La narrativa es tristemente familiar en nuestro país: “No hay fichas”, “regrese mañana”, “no tiene Seguro Popular”, “aquí no atendemos eso”, “le faltan copias”. El viacrucis de la salud pública mexicana para los que menos tienen.

Cansada, rechazada y sin dinero para un taxi, se sentó en ese escalón a esperar. ¿Esperar qué? Quizás un milagro, quizás un aventón, o quizás simplemente a que la huesuda terminara de hacer su trabajo.

La segunda imagen es la rendición. Es el momento en que la esperanza se quiebra. La mujer ya no mira a nadie. Su cabeza cae derrotada sobre el bulto verde. Es el abrazo final. Ya no hay prisa por llegar al hospital. El pequeño ángel que cargaba, ese que la sociedad decidió ignorar, había dejado de luchar.

Esa banqueta, frente a un local cerrado que anuncia “Club Max” y carteles de refrescos que prometen felicidad por unos pesos, se convirtió en un velatorio improvisado. El ruido de la ciudad seguía su curso: el camión urbano escupiendo humo negro, la gente corriendo para alcanzar el metro, los vendedores ambulantes gritando sus ofertas. Nadie se percató de que, en ese metro cuadrado de cemento, un universo acababa de colapsar.

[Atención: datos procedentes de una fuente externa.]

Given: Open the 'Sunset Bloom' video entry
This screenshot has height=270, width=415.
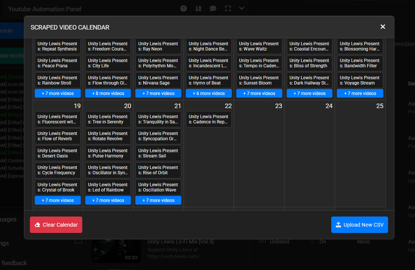Looking at the screenshot, I should pos(259,80).
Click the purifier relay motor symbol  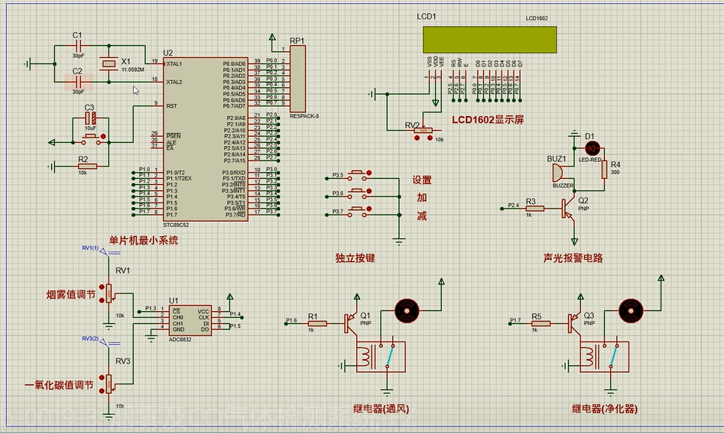pyautogui.click(x=629, y=310)
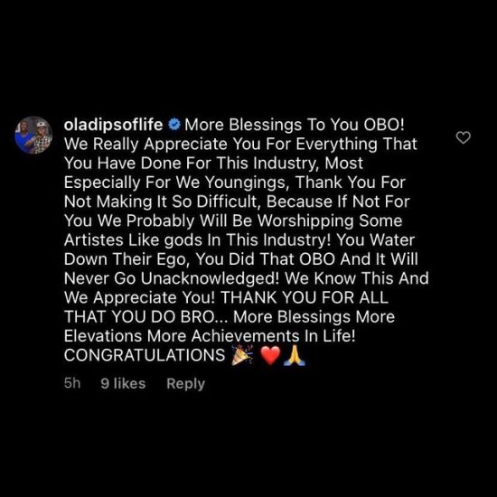Click the party popper emoji
This screenshot has width=497, height=497.
tap(242, 356)
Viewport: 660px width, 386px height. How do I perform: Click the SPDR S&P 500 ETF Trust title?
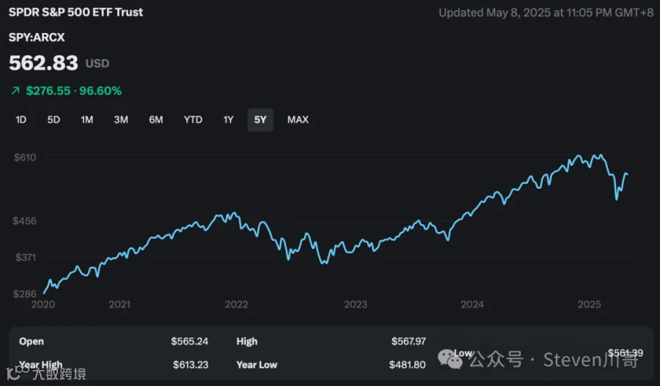coord(76,12)
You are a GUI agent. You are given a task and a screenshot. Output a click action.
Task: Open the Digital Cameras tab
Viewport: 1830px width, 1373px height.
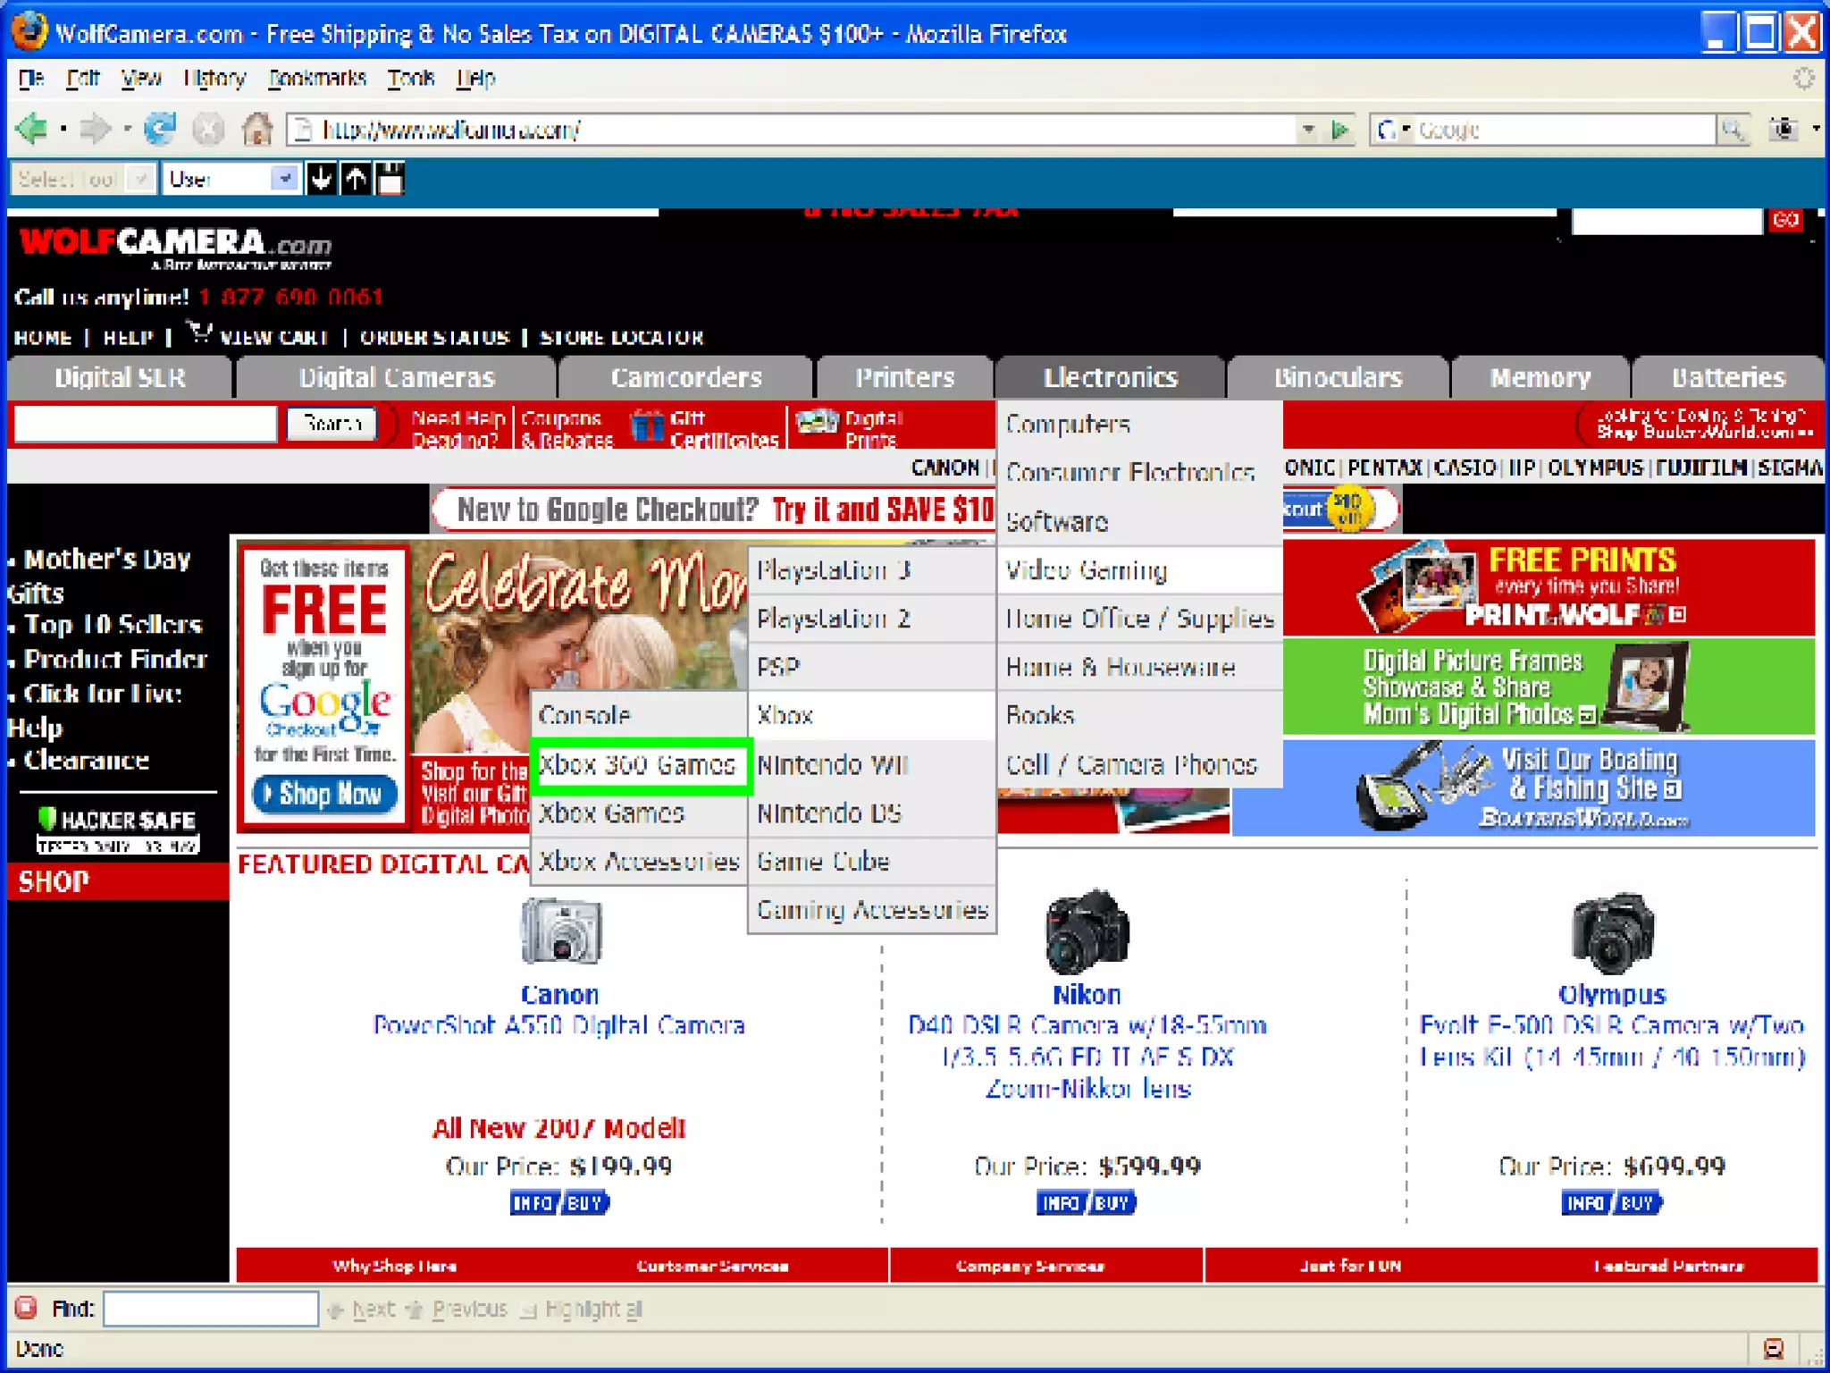(x=396, y=378)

Un emoji de un bebé ángel, colocado piadosamente sobre la foto original para proteger la identidad del menor, es el único epitafio que recibió esa criatura. Un símbolo digital para una tragedia dolorosamente análoga.

Esta imagen no debería existir. En un país que se jacta de su “modernidad”, de sus tratados de libre comercio y de sus rascacielos en zonas exclusivas, una madre no debería tener que arrullar el cadáver de su hijo en una banqueta porque el sistema le cerró las puertas en la nariz.

La foto es viral ahora, compartida miles de veces con emojis de caritas llorando y comentarios de indignación que durarán lo que tarda en aparecer el siguiente meme. Pero la mujer de la cobija verde limón sigue ahí, en la retina de nuestra conciencia nacional.

Ella es el recordatorio de que para millones de mexicanos, la diferencia entre la vida y la muerte es un trámite burocrático, unos cuantos pesos en el bolsillo, o la suerte de que alguien te mire a los ojos y decida ayudarte antes de que sea demasiado tarde. Hoy, la ciudad falló. Hoy, todos fallamos. Y el frío de ese escalón de cemento se nos debería meter hasta los huesos.